Die neun Monate lange Untätigkeit des Klägers gegenüber der Einbehaltung der Raten von seinem Gehalt ist ein zu schwaches Indiz, als dass es den vollen Beweis für die Vereinbarung erbringen könnte, zumal sein abwartendes Verhalten selbst bei nicht bestehender Vereinbarung nicht einmal ungewöhnlich wäre. Es ist eine immer wiederkehrende Erfahrung der Gerichte, dass Arbeitnehmer sich mit selbst unbestreitbaren finanziellen Forderungen gegen ihre Arbeitgeber zum Teil erstaunlich lange und bis zu erstaunlicher Höhe zurückhalten, um ein ungekündigtes Arbeitsverhältnis nicht zu belasten. Insofern ist es nicht ungewöhnlich, wenn auch dieser Kläger eine finanzielle Nachforderung aus dem Arbeitsverhältnis erst im Rahmen des ohnehin zu führenden Kündigungsprozesses geltend gemacht hat.
Dem Kläger steht auch das Gehalt für den Oktober 2005 zu. Soweit der Beklagte dies mit dem Hinweis auf die Fehlzeit des Klägers vom 17. bis 21. Oktober leugnet, verkennt er, dass selbst ein unentschuldigtes Fehlen des Klägers in dieser Zeit den Vergütungsanspruch nicht gänzlich entfallen ließe, sondern nur anteilig mindern würde. Es verbliebe immer noch ein anteiliger Anspruch von 1.529,70
EUR brutto, wohingegen dem Kläger der Differenzbetrag zum vollen Monatsgehalt in Höhe von 546,30
EUR brutto dann allerdings als Abgeltung für den bis zur Beendigung des Arbeitsverhältnisses nicht vollständig gewährten Urlaub zustünde. Schon deshalb bedarf es auch insoweit keiner Beweiserhebung darüber, ob der Beklagte dem Kläger nun entsprechend dessen Behauptung am 04.05.2005 die Verschiebung seines Urlaubs um eine Woche genehmigt hatte. Die vom Beklagten hilfsweise erklärte Aufrechnung greift nicht durch. Zunächst hat das Arbeitsgericht bereits zutreffend erkannt, dass die Aufrechnung gegen einen Bruttolohnanspruch schlechterdings unzulässig ist; eine Aufrechnung ist nur gegen den - zu diesem Zweck vom Arbeitgeber darzulegenden - Nettolohnanspruch möglich, in der Regel obendrein begrenzt auf den gemäß § 850 c
ZPO pfändbaren Teil des Nettolohnes. Gegen diese zutreffende Erkenntnis des Arbeitsgerichts hat der Beklagte in der Berufungsbegründung nichts eingewandt, weshalb es hier auch keiner Vertiefung bedarf. Darauf, dass der Beklagte das Entstehen der zur Aufrechnung gestellten Gegenforderung nicht substantiiert dargelegt und unter Beweis gestellt hat, kommt es deshalb in diesem Zusammenhang nicht einmal mehr an.

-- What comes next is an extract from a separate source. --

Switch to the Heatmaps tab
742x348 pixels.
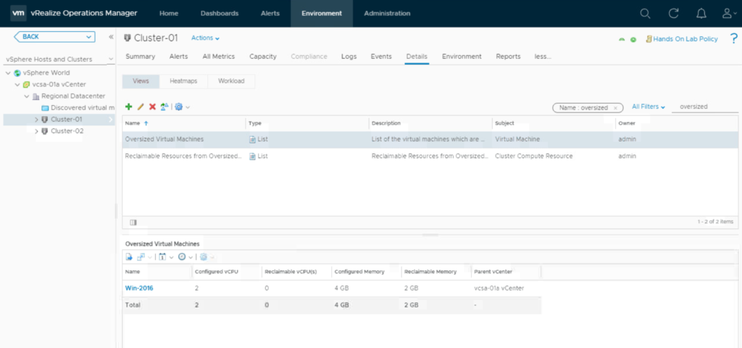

Die Kosten des erfolglosen Rechtsmittels hat der Beklagte gemäß § 97
ZPO zu tragen.
Gründe zur Zulassung der Revision bestehen nicht. Die einzige Rechtsfrage von grundsätzlicher Bedeutung, nämlich die nach der Zulässigkeit des Nachschiebens von Kündigungsgründen, die nicht Gegenstand des Zustimmungsverfahrens beim Integrationsamt waren, erweist sich als nicht allein entscheidungserheblich, weil die Kammer den nachgeschobenen Kündigungsgrund ohnehin als nicht hinreichend gewichtig zur Begründung einer außerordentlichen fristlosen Kündigung angesehen hat.